**Written problem**
Copy out every line in the data below that contains the word "shopping".

**Raw records**
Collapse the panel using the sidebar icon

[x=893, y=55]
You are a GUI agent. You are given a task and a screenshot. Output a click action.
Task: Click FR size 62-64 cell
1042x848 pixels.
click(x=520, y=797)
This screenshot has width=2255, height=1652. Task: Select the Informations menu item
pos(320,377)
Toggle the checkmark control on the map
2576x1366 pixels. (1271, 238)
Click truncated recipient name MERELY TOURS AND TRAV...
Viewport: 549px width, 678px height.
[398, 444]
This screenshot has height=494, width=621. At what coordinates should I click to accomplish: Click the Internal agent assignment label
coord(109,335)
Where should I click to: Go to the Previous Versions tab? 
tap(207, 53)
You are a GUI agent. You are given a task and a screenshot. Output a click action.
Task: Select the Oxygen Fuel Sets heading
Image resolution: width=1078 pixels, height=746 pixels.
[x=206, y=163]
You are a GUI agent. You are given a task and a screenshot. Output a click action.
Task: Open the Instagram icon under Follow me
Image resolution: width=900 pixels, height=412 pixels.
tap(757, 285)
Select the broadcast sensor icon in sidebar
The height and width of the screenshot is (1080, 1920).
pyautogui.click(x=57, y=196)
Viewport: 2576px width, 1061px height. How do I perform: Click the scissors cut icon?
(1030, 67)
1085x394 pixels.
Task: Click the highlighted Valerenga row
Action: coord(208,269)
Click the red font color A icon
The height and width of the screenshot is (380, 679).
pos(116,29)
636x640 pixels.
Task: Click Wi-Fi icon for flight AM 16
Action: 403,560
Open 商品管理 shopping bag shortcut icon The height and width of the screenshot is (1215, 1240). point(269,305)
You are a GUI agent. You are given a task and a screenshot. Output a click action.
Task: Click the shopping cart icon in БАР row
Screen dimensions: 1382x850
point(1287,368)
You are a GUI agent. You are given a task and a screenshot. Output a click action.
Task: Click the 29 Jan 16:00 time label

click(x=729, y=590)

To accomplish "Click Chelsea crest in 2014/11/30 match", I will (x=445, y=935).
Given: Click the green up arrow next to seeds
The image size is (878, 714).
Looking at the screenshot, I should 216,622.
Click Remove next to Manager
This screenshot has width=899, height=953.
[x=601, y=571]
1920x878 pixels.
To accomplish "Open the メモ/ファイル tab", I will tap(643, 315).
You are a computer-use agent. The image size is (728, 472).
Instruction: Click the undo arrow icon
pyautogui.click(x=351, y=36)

**Solution for this task**
Open 商品管理 shopping bag shortcut icon The height and width of the screenshot is (1215, 1240). point(269,305)
Task: Click the shopping cart icon in БАР row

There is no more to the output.